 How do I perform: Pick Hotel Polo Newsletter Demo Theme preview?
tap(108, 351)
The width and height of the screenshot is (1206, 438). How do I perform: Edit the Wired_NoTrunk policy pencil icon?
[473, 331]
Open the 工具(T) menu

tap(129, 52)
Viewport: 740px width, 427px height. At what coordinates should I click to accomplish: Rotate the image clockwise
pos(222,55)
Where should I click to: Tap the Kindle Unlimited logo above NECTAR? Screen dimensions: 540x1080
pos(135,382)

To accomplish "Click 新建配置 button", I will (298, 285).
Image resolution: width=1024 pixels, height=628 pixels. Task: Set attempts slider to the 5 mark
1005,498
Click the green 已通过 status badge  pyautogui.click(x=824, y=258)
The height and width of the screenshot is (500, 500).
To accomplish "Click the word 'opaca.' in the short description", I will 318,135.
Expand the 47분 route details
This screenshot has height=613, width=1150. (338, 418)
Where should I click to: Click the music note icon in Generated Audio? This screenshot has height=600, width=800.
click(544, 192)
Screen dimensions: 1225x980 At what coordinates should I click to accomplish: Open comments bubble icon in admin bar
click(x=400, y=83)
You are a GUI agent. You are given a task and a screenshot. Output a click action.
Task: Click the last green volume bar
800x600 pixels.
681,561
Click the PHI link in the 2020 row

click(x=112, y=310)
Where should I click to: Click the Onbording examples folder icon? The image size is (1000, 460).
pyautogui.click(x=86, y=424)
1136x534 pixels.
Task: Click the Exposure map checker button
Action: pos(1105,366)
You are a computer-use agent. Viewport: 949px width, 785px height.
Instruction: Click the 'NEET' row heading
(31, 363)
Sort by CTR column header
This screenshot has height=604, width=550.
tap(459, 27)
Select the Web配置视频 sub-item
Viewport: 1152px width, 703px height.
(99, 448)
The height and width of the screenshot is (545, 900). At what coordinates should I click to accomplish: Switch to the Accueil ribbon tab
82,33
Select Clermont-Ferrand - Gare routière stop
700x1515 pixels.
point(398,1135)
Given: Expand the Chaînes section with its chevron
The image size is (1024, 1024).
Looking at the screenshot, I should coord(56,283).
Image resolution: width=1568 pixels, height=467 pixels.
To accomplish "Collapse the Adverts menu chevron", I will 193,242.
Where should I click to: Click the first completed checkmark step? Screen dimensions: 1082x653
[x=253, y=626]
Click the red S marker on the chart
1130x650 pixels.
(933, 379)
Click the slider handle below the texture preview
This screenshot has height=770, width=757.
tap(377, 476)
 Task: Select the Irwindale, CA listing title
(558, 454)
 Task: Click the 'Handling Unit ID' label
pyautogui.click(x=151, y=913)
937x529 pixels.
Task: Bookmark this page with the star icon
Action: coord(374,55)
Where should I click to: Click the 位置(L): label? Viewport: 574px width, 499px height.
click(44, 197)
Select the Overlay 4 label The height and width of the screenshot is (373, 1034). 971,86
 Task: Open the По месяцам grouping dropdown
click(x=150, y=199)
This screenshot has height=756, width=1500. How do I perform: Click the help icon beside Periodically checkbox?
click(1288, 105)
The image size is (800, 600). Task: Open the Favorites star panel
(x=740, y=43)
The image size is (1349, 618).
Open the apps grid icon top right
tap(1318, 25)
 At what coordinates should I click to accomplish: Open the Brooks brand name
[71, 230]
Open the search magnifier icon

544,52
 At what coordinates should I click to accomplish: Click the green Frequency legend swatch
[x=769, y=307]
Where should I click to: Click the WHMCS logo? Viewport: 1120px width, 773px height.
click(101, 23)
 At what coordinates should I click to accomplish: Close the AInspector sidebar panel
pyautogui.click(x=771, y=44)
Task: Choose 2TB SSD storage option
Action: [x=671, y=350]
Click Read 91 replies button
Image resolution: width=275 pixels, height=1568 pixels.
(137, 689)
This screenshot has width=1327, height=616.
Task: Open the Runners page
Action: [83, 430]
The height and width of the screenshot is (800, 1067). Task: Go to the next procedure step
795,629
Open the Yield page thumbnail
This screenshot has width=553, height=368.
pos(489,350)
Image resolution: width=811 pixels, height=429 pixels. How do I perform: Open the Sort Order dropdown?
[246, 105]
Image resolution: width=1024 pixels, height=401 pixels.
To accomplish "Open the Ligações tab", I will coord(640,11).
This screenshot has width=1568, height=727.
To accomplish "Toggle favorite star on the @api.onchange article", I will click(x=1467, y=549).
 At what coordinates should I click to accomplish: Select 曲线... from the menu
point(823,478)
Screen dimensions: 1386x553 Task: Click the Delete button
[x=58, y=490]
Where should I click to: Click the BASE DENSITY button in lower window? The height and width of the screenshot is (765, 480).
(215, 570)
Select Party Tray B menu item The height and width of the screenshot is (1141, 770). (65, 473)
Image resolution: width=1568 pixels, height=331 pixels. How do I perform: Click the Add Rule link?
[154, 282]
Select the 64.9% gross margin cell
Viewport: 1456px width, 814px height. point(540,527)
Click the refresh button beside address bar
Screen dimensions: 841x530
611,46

* TASK *
Write out all of the records above exactly as they appear.

* WRITTEN ANSWER *
 How do I perform: Pick Hotel Polo Newsletter Demo Theme preview?
tap(108, 351)
The width and height of the screenshot is (1206, 438). How do I perform: Edit the Wired_NoTrunk policy pencil icon?
[473, 331]
Open the 工具(T) menu

tap(129, 52)
Viewport: 740px width, 427px height. At what coordinates should I click to accomplish: Rotate the image clockwise
pos(222,55)
Where should I click to: Tap the Kindle Unlimited logo above NECTAR? Screen dimensions: 540x1080
pos(135,382)

To accomplish "Click 新建配置 button", I will (298, 285).
Image resolution: width=1024 pixels, height=628 pixels. Task: Set attempts slider to the 5 mark
1005,498
Click the green 已通过 status badge  pyautogui.click(x=824, y=258)
The height and width of the screenshot is (500, 500).
To accomplish "Click the word 'opaca.' in the short description", I will 318,135.
Expand the 47분 route details
This screenshot has height=613, width=1150. (338, 418)
Where should I click to: Click the music note icon in Generated Audio? This screenshot has height=600, width=800.
click(544, 192)
Screen dimensions: 1225x980 At what coordinates should I click to accomplish: Open comments bubble icon in admin bar
click(x=400, y=83)
You are a GUI agent. You are given a task and a screenshot. Output a click action.
Task: Click the last green volume bar
800x600 pixels.
681,561
Click the PHI link in the 2020 row

click(x=112, y=310)
Where should I click to: Click the Onbording examples folder icon? The image size is (1000, 460).
pyautogui.click(x=86, y=424)
1136x534 pixels.
Task: Click the Exposure map checker button
Action: pos(1105,366)
You are a computer-use agent. Viewport: 949px width, 785px height.
Instruction: Click the 'NEET' row heading
(31, 363)
Sort by CTR column header
This screenshot has height=604, width=550.
tap(459, 27)
Select the Web配置视频 sub-item
Viewport: 1152px width, 703px height.
(99, 448)
The height and width of the screenshot is (545, 900). At what coordinates should I click to accomplish: Switch to the Accueil ribbon tab
82,33
Select Clermont-Ferrand - Gare routière stop
700x1515 pixels.
point(398,1135)
Given: Expand the Chaînes section with its chevron
The image size is (1024, 1024).
Looking at the screenshot, I should coord(56,283).
Image resolution: width=1568 pixels, height=467 pixels.
To accomplish "Collapse the Adverts menu chevron", I will 193,242.
Where should I click to: Click the first completed checkmark step? Screen dimensions: 1082x653
[x=253, y=626]
Click the red S marker on the chart
1130x650 pixels.
(933, 379)
Click the slider handle below the texture preview
This screenshot has height=770, width=757.
tap(377, 476)
 Task: Select the Irwindale, CA listing title
(558, 454)
 Task: Click the 'Handling Unit ID' label
pyautogui.click(x=151, y=913)
937x529 pixels.
Task: Bookmark this page with the star icon
Action: coord(374,55)
Where should I click to: Click the 位置(L): label? Viewport: 574px width, 499px height.
click(44, 197)
Select the Overlay 4 label The height and width of the screenshot is (373, 1034). 971,86
 Task: Open the По месяцам grouping dropdown
click(x=150, y=199)
This screenshot has height=756, width=1500. How do I perform: Click the help icon beside Periodically checkbox?
click(1288, 105)
The image size is (800, 600). Task: Open the Favorites star panel
(x=740, y=43)
The image size is (1349, 618).
Open the apps grid icon top right
tap(1318, 25)
 At what coordinates should I click to accomplish: Open the Brooks brand name
[71, 230]
Open the search magnifier icon

544,52
 At what coordinates should I click to accomplish: Click the green Frequency legend swatch
[x=769, y=307]
Where should I click to: Click the WHMCS logo? Viewport: 1120px width, 773px height.
click(101, 23)
 At what coordinates should I click to accomplish: Close the AInspector sidebar panel
pyautogui.click(x=771, y=44)
Task: Choose 2TB SSD storage option
Action: [x=671, y=350]
Click Read 91 replies button
Image resolution: width=275 pixels, height=1568 pixels.
(137, 689)
This screenshot has width=1327, height=616.
Task: Open the Runners page
Action: [83, 430]
The height and width of the screenshot is (800, 1067). Task: Go to the next procedure step
795,629
Open the Yield page thumbnail
This screenshot has width=553, height=368.
pos(489,350)
Image resolution: width=811 pixels, height=429 pixels. How do I perform: Open the Sort Order dropdown?
[246, 105]
Image resolution: width=1024 pixels, height=401 pixels.
To accomplish "Open the Ligações tab", I will coord(640,11).
This screenshot has width=1568, height=727.
To accomplish "Toggle favorite star on the @api.onchange article", I will click(x=1467, y=549).
 At what coordinates should I click to accomplish: Select 曲线... from the menu
point(823,478)
Screen dimensions: 1386x553 Task: Click the Delete button
[x=58, y=490]
Where should I click to: Click the BASE DENSITY button in lower window? The height and width of the screenshot is (765, 480).
(215, 570)
Select Party Tray B menu item The height and width of the screenshot is (1141, 770). (65, 473)
Image resolution: width=1568 pixels, height=331 pixels. How do I perform: Click the Add Rule link?
[154, 282]
Select the 64.9% gross margin cell
Viewport: 1456px width, 814px height. point(540,527)
Click the refresh button beside address bar
Screen dimensions: 841x530
611,46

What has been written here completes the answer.